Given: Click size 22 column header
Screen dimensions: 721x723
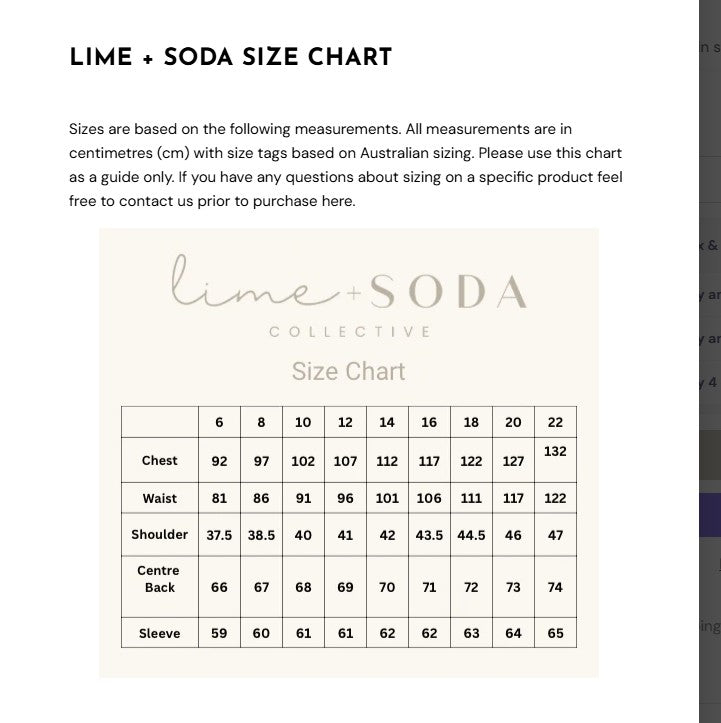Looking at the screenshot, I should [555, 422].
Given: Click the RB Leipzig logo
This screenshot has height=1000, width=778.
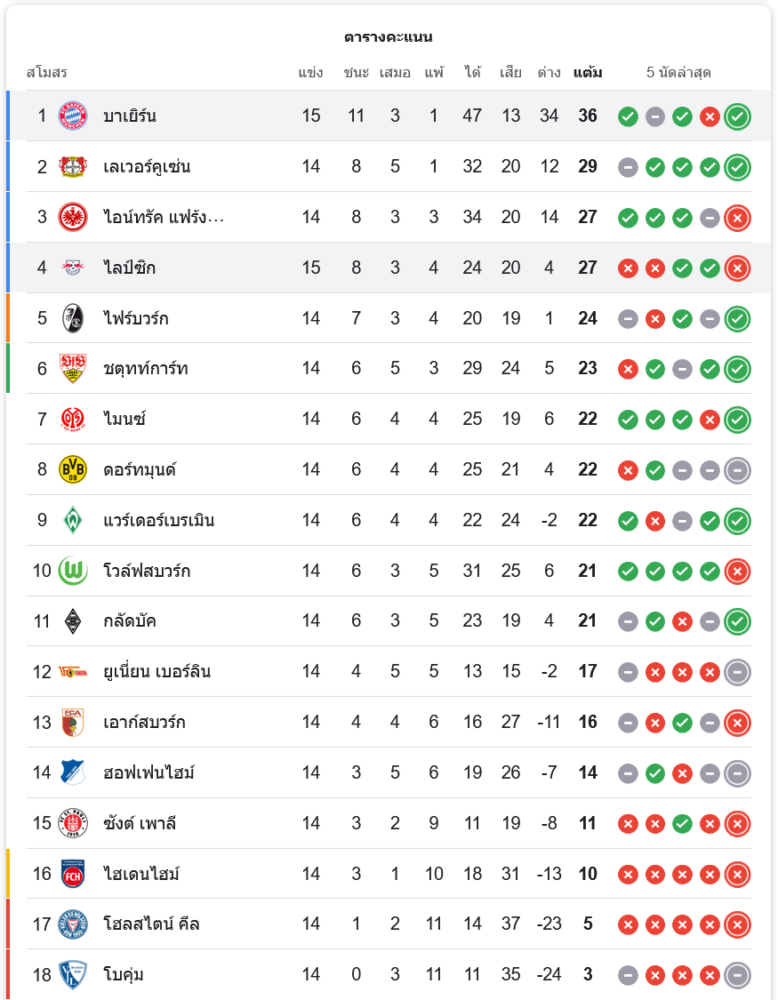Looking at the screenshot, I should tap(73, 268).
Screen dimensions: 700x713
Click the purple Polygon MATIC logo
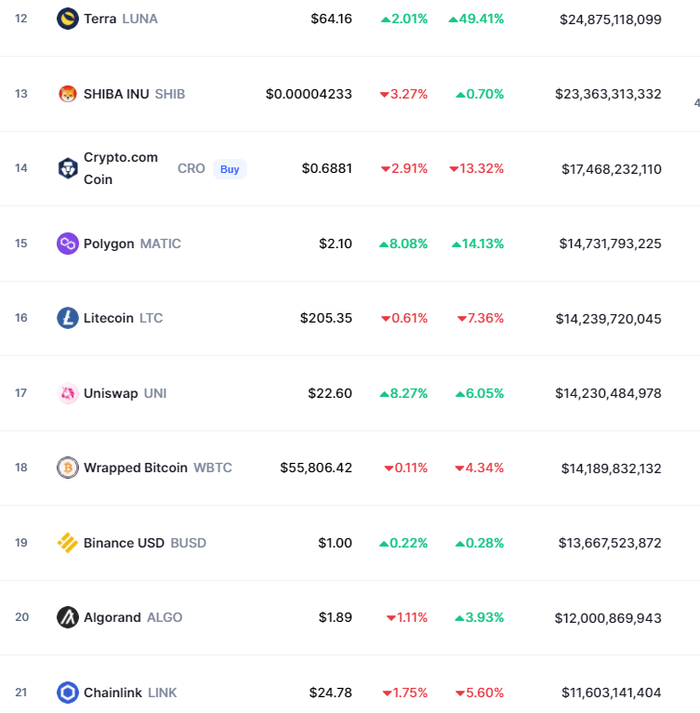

What to work on → Could you please return each line of the material exactly, dropping the pictures?

Task answer →
Given: Click size 22 column header
Screen dimensions: 721x723
Looking at the screenshot, I should [555, 422].
Given: Click the RB Leipzig logo
This screenshot has height=1000, width=778.
Looking at the screenshot, I should tap(73, 268).
Screen dimensions: 700x713
Click the purple Polygon MATIC logo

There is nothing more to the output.